Jeff came alongside and said "what's up?".
I said, "What is that?" pointing to the 20 eyes staring back at us.
"Those reflective lathe?"
To which I let out a relieved, "Huh...."
"What did you think they were?"
"Ummm, a pack of wolves..."

I obviously needed some sleep too...  When we started passing old buildings Ophir cabin was approaching and then, there it was.  Except it wasn't empty the lights were full on, generator humming and clearly occupied.  We searched a bit and I was a little gun shy of knocking on the door.  This is a private cabin and we reluctantly moved on.

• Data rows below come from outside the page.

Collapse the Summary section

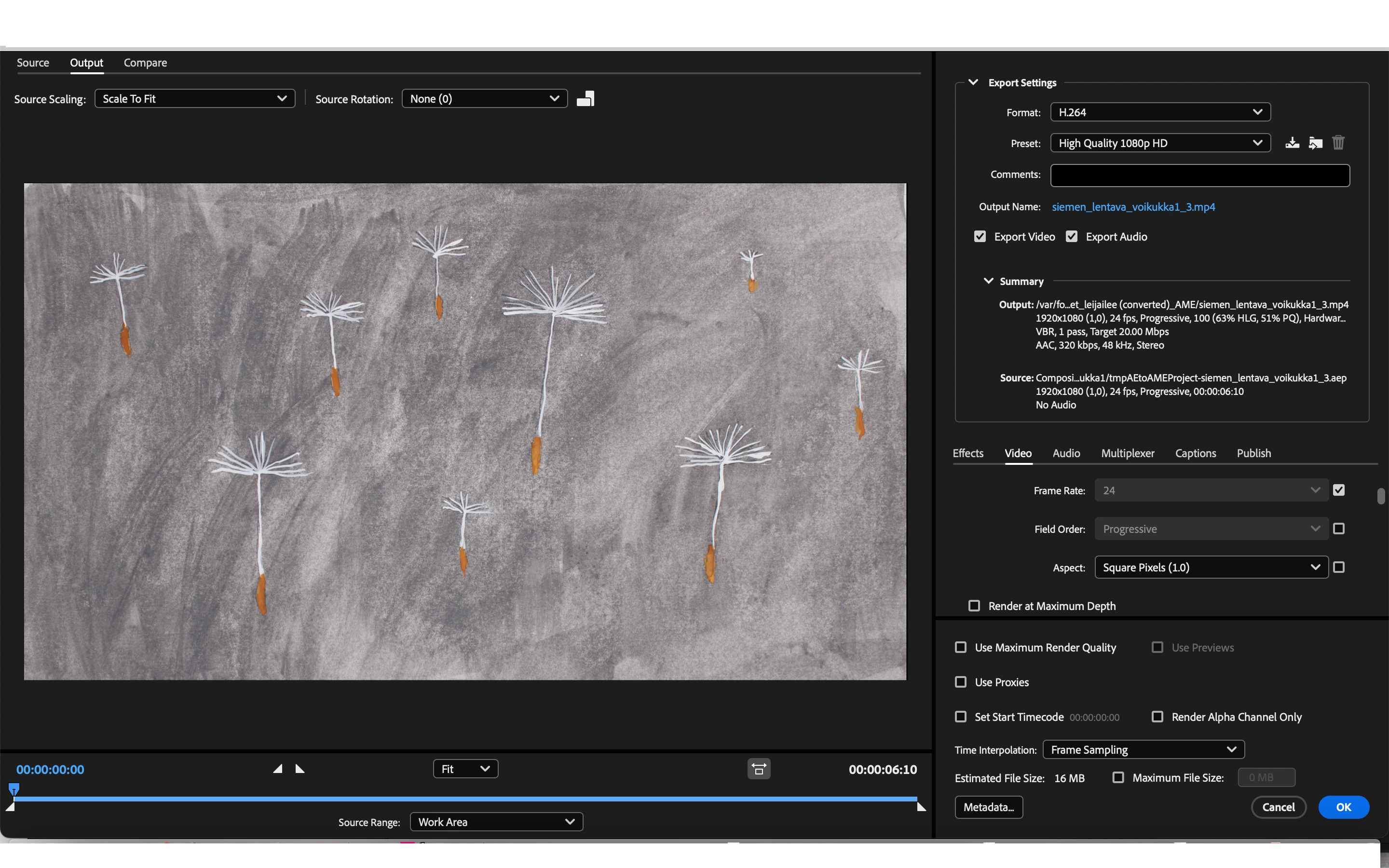pyautogui.click(x=988, y=281)
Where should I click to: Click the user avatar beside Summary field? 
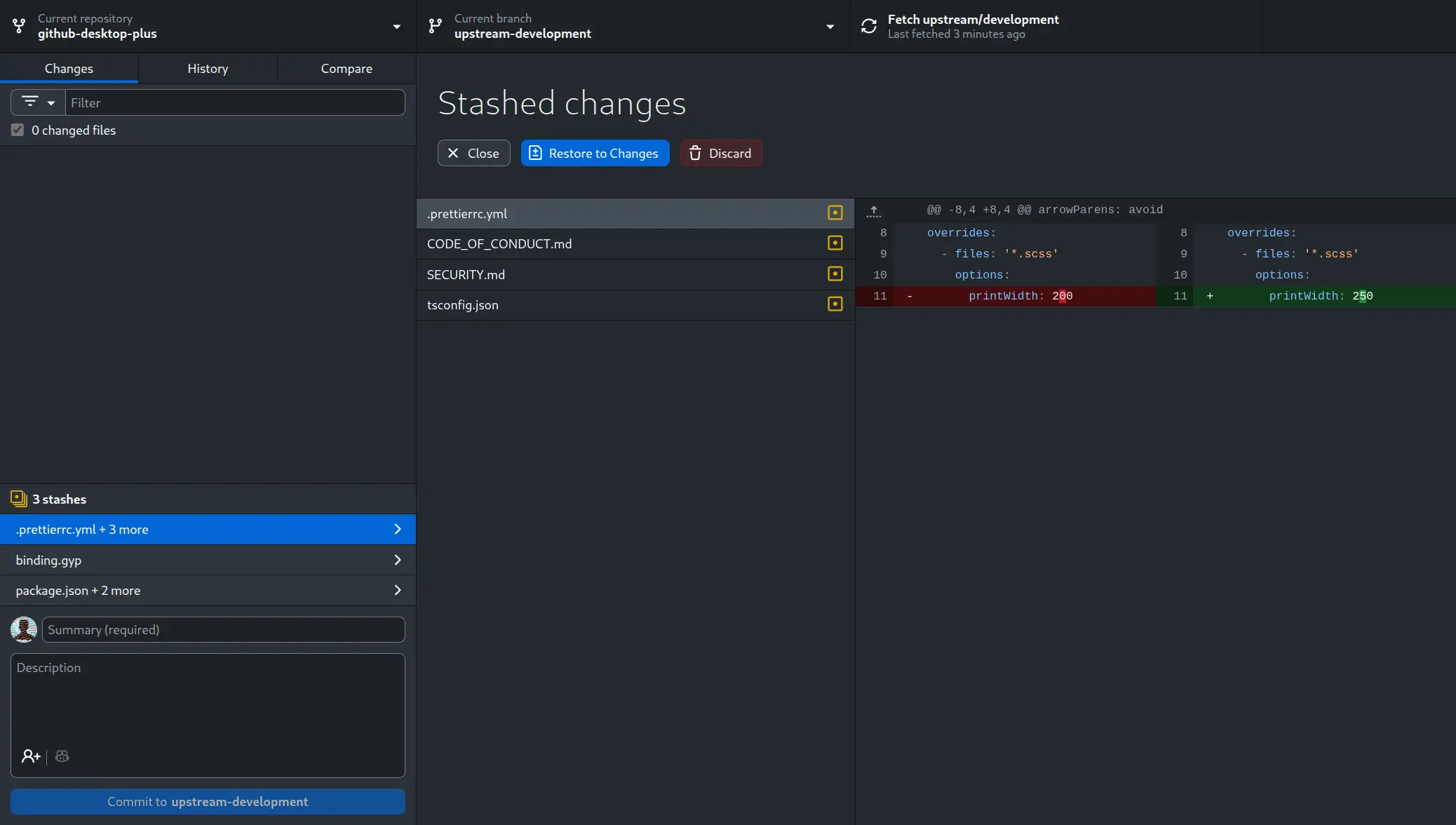point(24,629)
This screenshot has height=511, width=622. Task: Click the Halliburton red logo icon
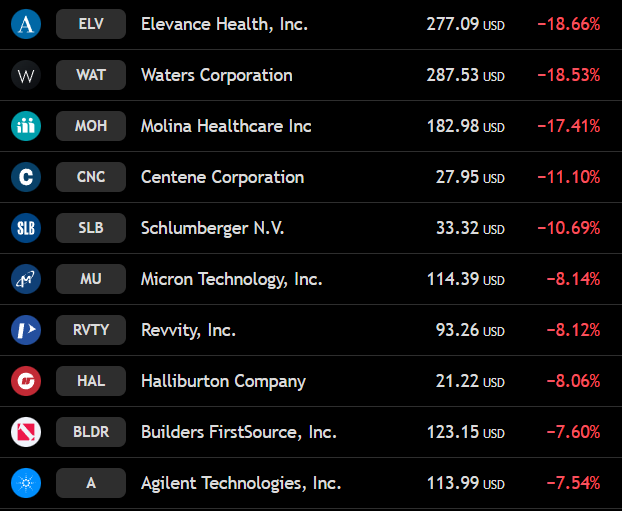[x=26, y=381]
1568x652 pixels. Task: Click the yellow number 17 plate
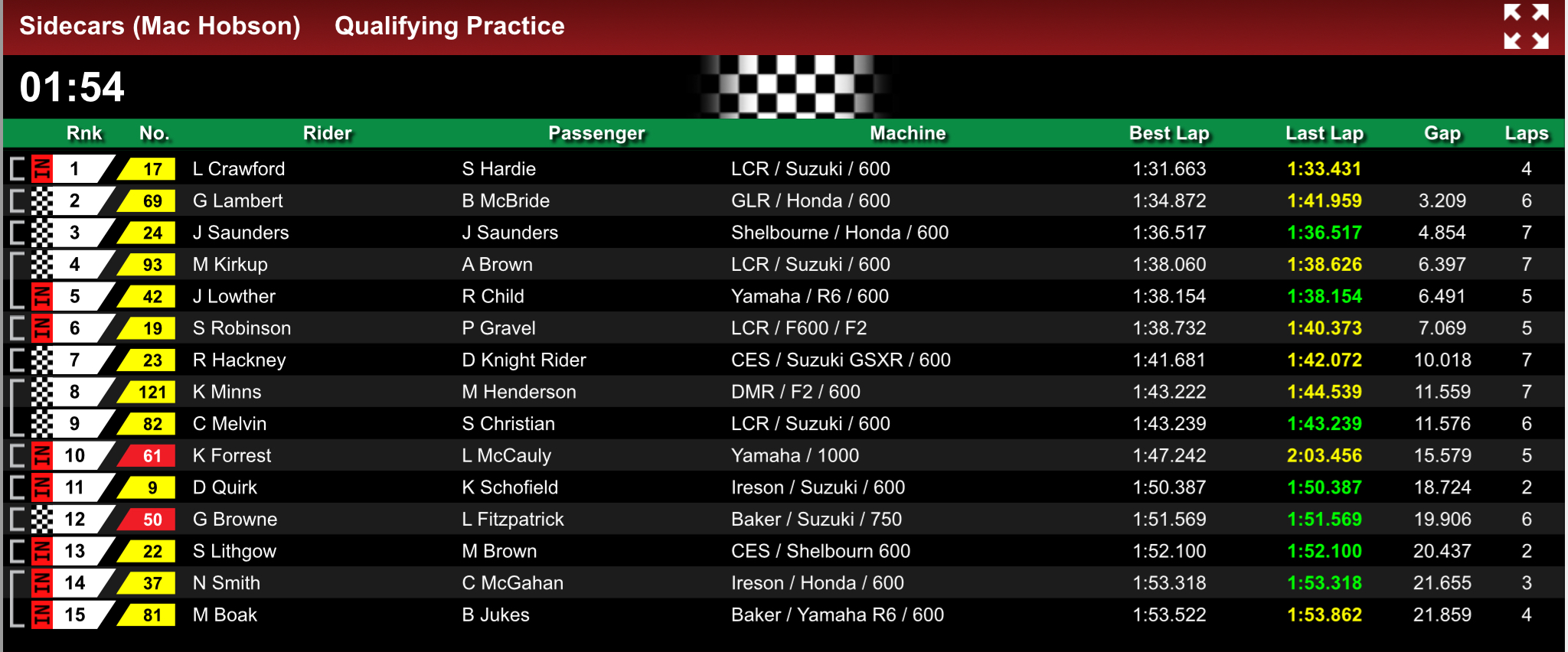coord(146,169)
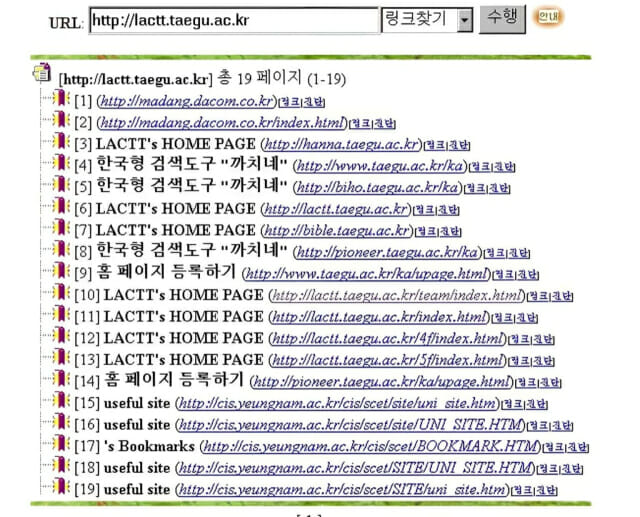Image resolution: width=640 pixels, height=517 pixels.
Task: Open the pioneer.taegu.ac.kr/ka/upage.html link
Action: (x=382, y=382)
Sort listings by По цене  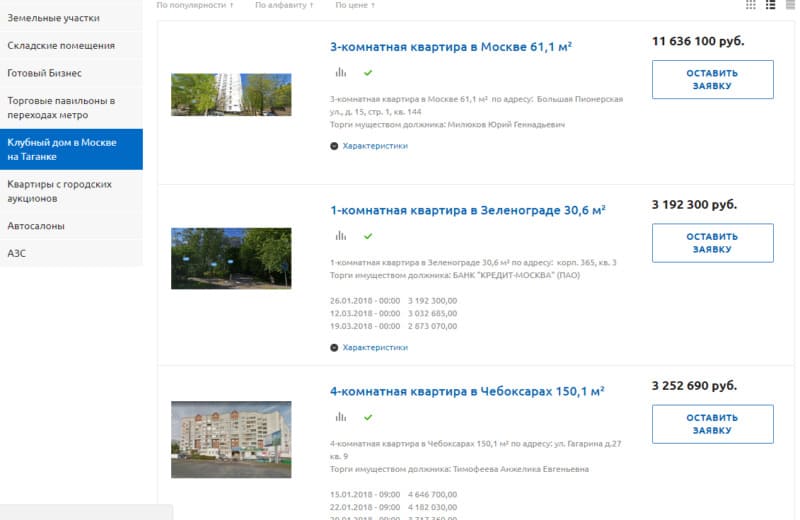tap(355, 6)
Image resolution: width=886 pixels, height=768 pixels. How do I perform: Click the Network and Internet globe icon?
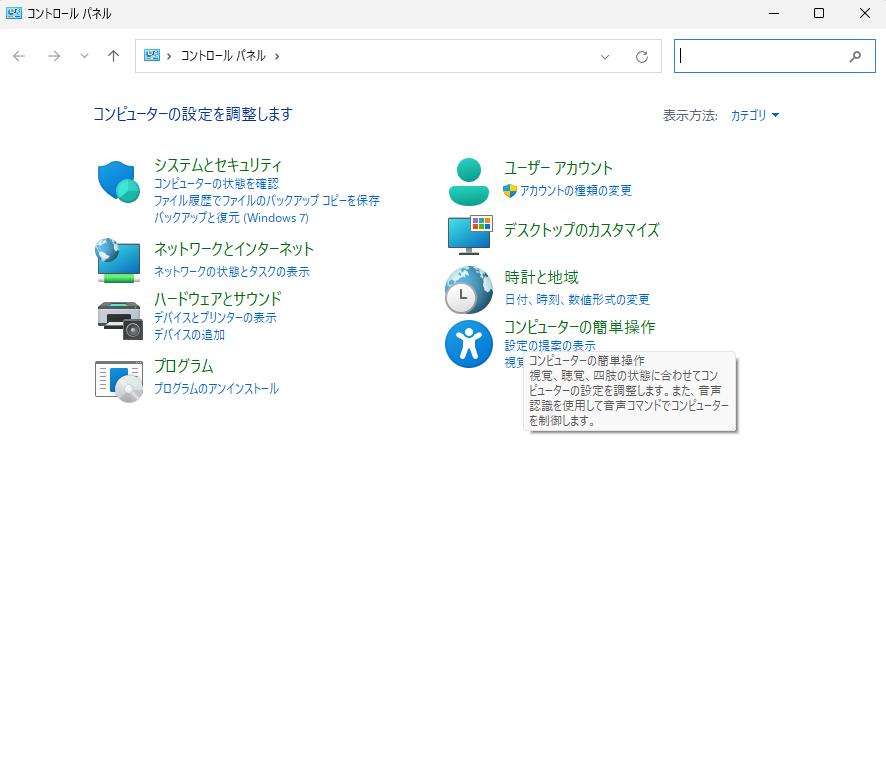tap(118, 260)
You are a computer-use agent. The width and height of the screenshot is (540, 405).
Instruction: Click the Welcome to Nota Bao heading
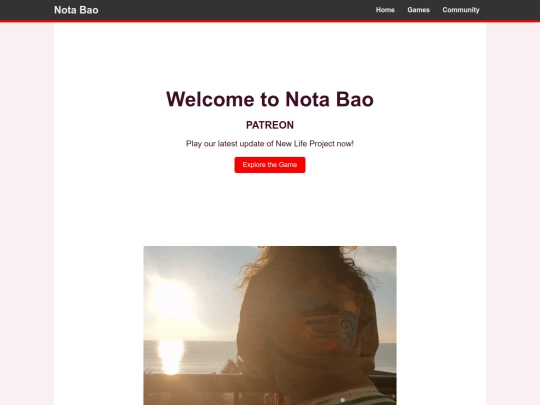pyautogui.click(x=270, y=99)
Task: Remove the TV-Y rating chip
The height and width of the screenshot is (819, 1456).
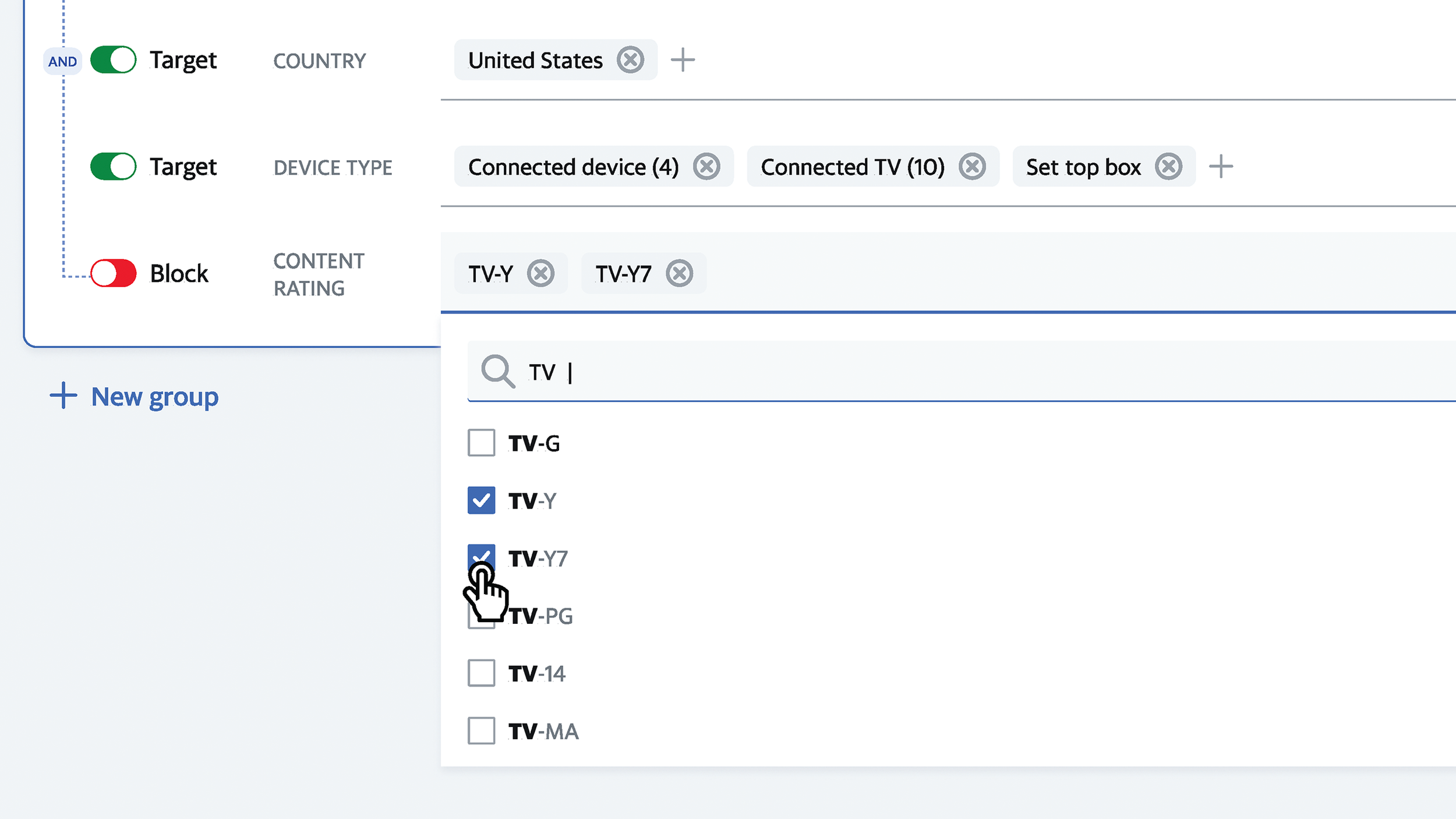Action: (540, 273)

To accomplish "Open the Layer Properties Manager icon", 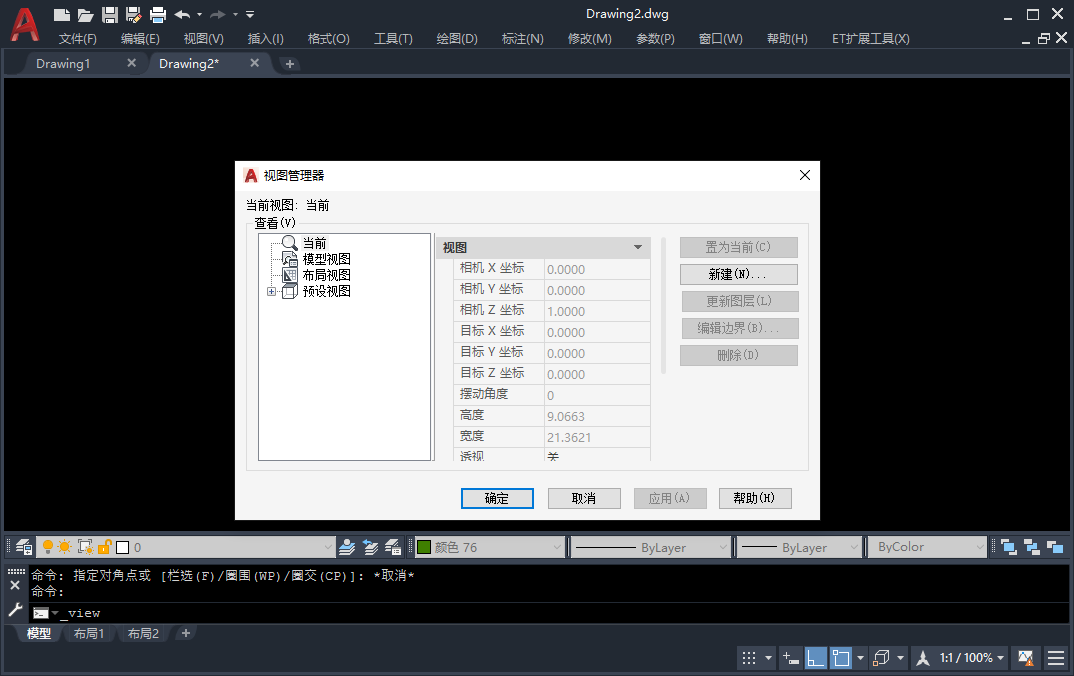I will click(x=22, y=546).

The weather was perfect, no wind nice temps....  We made the small runway and saw a nice stockpile of wrapped bales of hay.  Wow, this was cool.  We arranged the bales and made a bivy on them.  Yeah this was comfy.  My feathered friends bag was warm and I was out in a heartbeat.  It was only midnight or a bit later,(?) not bad since leaving McGrath.   




   

Sunday, March 30, 2014

ITI 2014: Start - McGrath

Consistent with my tradition of ITI, I flew in to Anchorage and stayed with Mike and Dave.  I left Nome in a flurry of work mindedness that was hard to let go, even in Anchorage.  Sarah and the kids flew to Ariozona while I tried hard to get in a race mode. I mean I was riding to Nome! I was concerned that my preoccupation with work made me lose focus. I was not as nervous as I should be for a Nome ride.

Living in Nome I don't have access to local outdoor or bike
stores and I waited till pre race to purchase way too many new gear (without trialing) at REI and of course pre race bike tuning at speedway.  Normally, this is a huge bonus but I was determined to switch to a 1xsetup which speedway accomodated in true pro fashion.  While I like the simplicity of the setup I knew nothing on gearing and didn't train with a 1x .... thus made a poor decision with a 32 front ring on a 1x10.   This essentially removed any kind of granny gear and my knees suffered the first couple of days.  (Post race I did miss the second ring up front as it seems easier to shift on hills instead of going through so many gears on a single front chainring...and I had a number of poor shifting oopses that stalled my uphills).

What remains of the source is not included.